» WHAT YOU HAVE TO DO: Pictures aside, reproduce exactly and only the lines below, starting at the one containing "Task: Open the friends group icon" and ending at the last line.

(Dataset entries)
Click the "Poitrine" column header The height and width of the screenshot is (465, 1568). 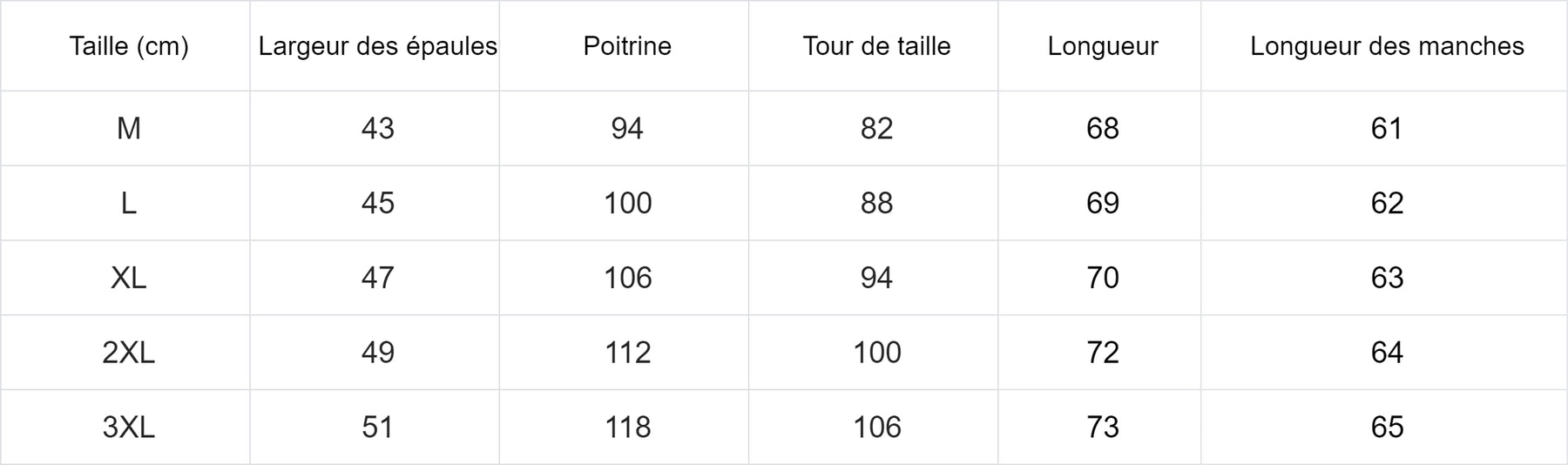pyautogui.click(x=627, y=46)
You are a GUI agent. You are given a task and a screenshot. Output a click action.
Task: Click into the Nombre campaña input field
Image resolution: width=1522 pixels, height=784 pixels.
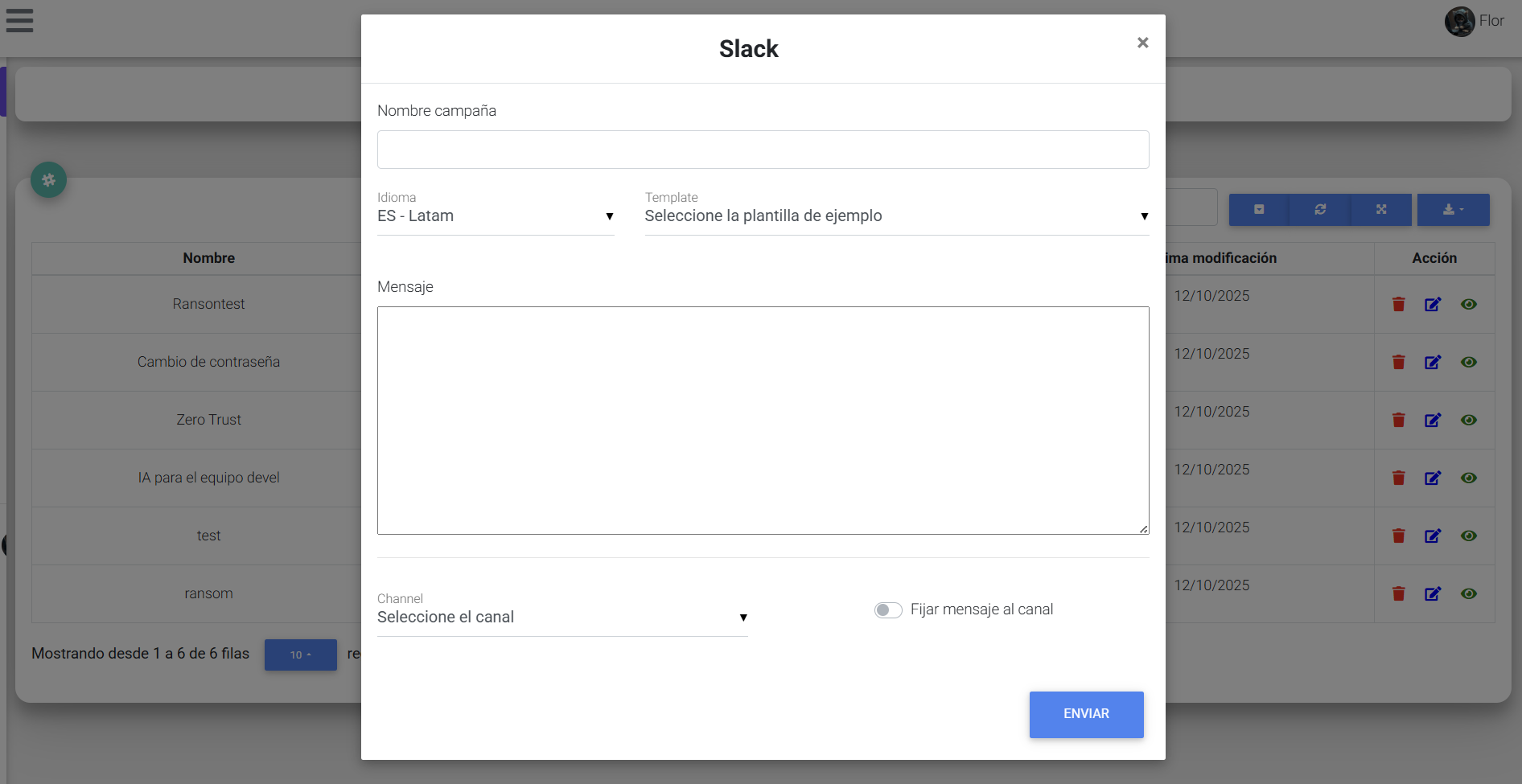click(763, 150)
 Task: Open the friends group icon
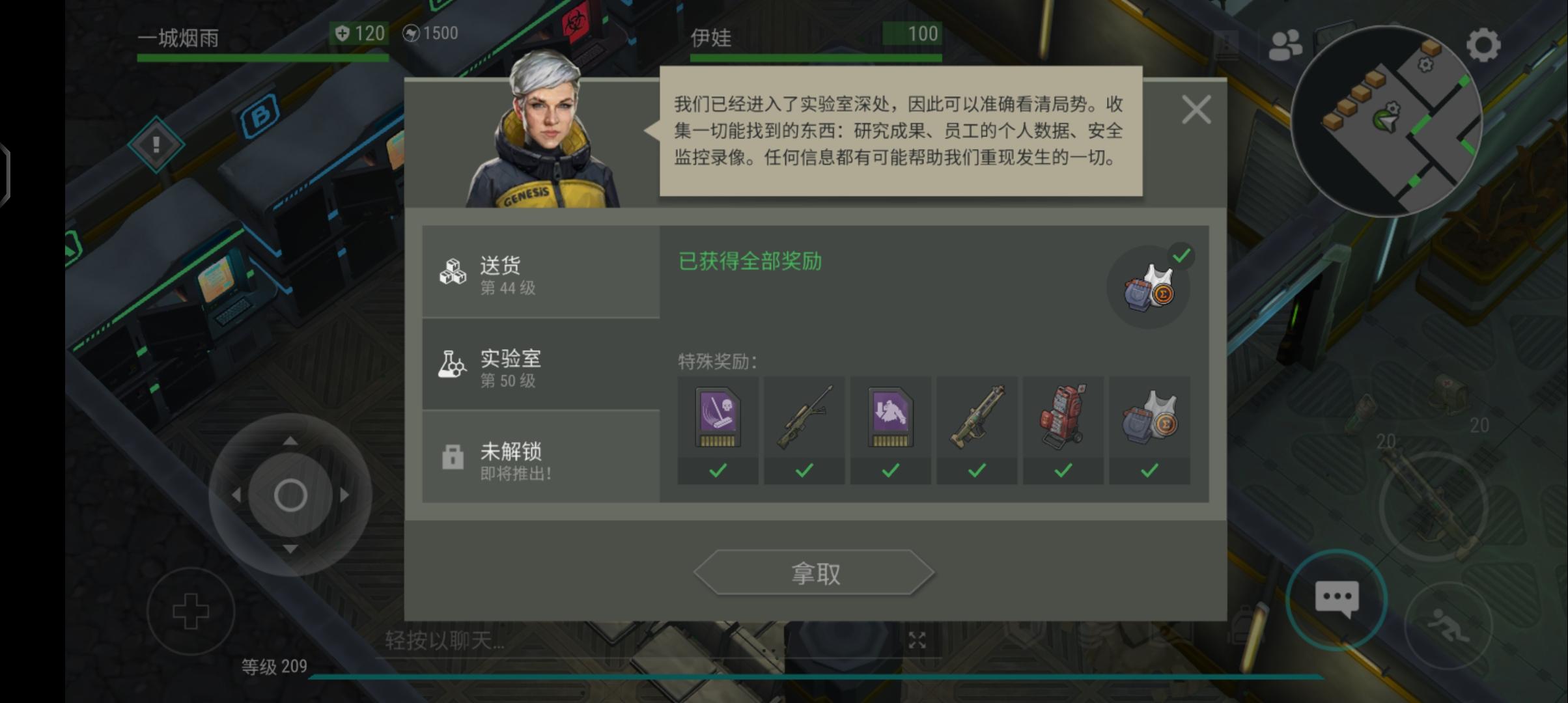(1285, 46)
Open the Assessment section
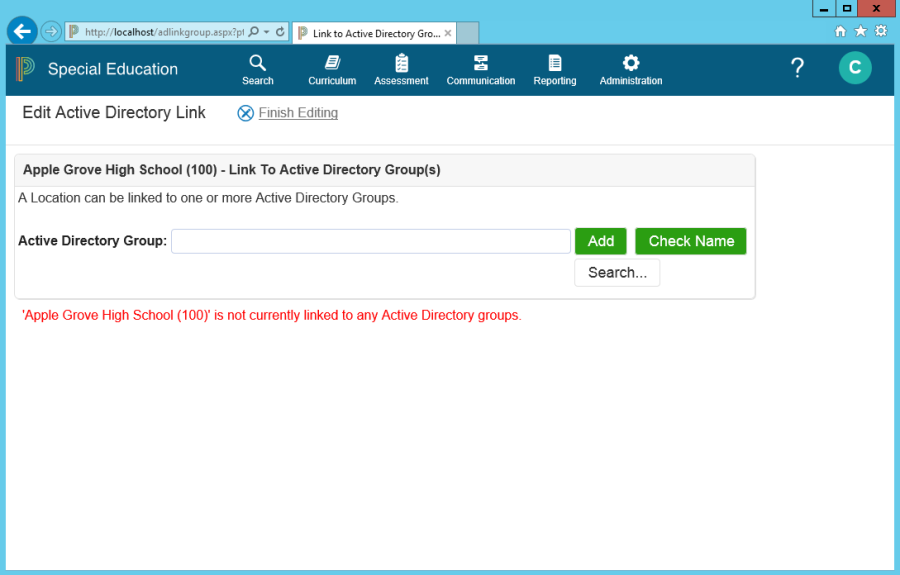Screen dimensions: 900x575 pos(401,69)
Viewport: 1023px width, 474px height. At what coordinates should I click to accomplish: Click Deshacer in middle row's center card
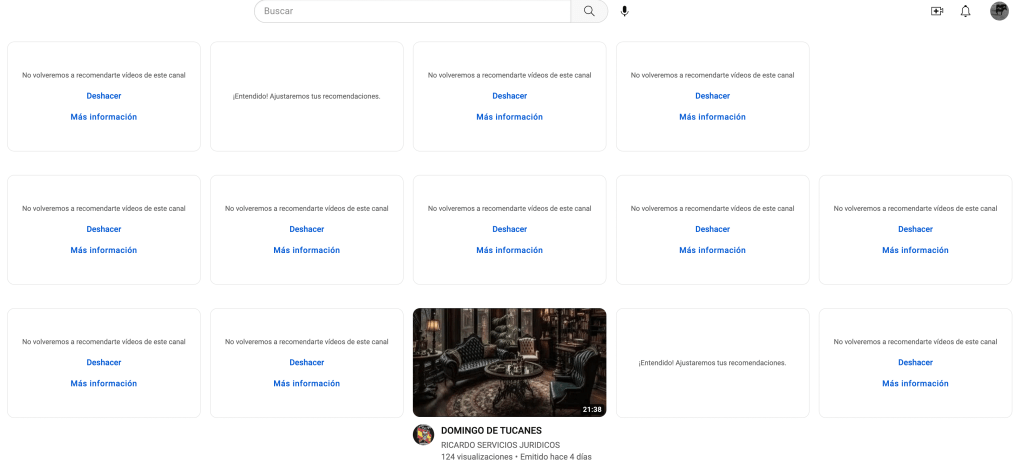point(510,229)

» RESPONSE:
 Task: Open the friends group icon
(1285, 46)
Open the Assessment section
Screen dimensions: 900x575 pos(401,69)
Viewport: 1023px width, 474px height. At what coordinates should I click to accomplish: Click Deshacer in middle row's center card
point(510,229)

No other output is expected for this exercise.